:: DATA LISTING ::

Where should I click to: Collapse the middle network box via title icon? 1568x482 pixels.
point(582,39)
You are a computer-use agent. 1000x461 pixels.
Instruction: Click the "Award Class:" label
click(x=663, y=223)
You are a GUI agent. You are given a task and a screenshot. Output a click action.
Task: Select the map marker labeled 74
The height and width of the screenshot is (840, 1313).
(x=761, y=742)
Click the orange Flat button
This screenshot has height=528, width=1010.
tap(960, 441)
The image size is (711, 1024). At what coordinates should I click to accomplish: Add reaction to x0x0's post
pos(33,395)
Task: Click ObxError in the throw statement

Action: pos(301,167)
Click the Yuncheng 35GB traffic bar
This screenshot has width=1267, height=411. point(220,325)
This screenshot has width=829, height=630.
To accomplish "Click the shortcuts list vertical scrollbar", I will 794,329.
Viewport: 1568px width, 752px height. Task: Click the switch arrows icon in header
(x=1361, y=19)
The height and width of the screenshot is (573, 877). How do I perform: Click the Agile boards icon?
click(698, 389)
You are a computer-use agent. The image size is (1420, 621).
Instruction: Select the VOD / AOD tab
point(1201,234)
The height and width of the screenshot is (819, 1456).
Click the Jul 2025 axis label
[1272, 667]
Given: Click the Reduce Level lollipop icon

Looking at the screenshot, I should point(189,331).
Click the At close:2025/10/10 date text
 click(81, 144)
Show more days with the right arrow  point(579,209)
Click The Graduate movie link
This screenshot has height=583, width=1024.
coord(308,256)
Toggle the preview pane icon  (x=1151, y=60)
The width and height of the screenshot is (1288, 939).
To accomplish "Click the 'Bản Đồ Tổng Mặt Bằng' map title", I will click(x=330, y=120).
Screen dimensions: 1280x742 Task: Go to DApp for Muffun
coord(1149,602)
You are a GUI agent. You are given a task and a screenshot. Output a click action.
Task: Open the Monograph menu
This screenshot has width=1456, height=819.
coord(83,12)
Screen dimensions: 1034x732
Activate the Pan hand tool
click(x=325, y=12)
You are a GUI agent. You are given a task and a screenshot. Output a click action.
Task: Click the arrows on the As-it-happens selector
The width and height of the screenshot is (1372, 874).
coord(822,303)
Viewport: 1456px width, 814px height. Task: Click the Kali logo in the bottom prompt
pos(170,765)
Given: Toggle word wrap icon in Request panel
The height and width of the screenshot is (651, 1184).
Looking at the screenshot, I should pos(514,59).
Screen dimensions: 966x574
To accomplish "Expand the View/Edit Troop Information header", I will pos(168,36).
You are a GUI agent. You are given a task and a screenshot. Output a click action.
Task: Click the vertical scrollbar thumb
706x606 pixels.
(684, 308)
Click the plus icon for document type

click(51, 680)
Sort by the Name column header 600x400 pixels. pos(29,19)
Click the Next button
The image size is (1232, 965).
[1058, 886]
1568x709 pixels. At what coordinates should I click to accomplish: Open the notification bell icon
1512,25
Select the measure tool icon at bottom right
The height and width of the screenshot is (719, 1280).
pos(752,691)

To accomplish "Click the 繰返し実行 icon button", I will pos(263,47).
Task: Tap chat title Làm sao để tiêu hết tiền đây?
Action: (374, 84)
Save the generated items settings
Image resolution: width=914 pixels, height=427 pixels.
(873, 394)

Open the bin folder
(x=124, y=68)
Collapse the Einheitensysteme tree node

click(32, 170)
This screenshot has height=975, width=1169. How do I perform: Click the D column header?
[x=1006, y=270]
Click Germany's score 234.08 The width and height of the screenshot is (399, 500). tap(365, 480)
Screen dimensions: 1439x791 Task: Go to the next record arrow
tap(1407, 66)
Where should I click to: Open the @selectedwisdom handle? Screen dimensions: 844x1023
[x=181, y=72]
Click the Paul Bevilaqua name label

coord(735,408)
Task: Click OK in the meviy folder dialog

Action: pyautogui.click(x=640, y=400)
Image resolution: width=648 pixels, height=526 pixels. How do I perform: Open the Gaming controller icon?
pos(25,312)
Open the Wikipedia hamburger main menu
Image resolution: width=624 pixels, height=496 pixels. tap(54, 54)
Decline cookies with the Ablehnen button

:::

* WORK REQUEST *
From the data, collect all lines where the string "vertical" appears.

* SOLVED EXERCISE *
To accomplish "Click the shortcuts list vertical scrollbar", I will 794,329.
Task: Click the vertical scrollbar thumb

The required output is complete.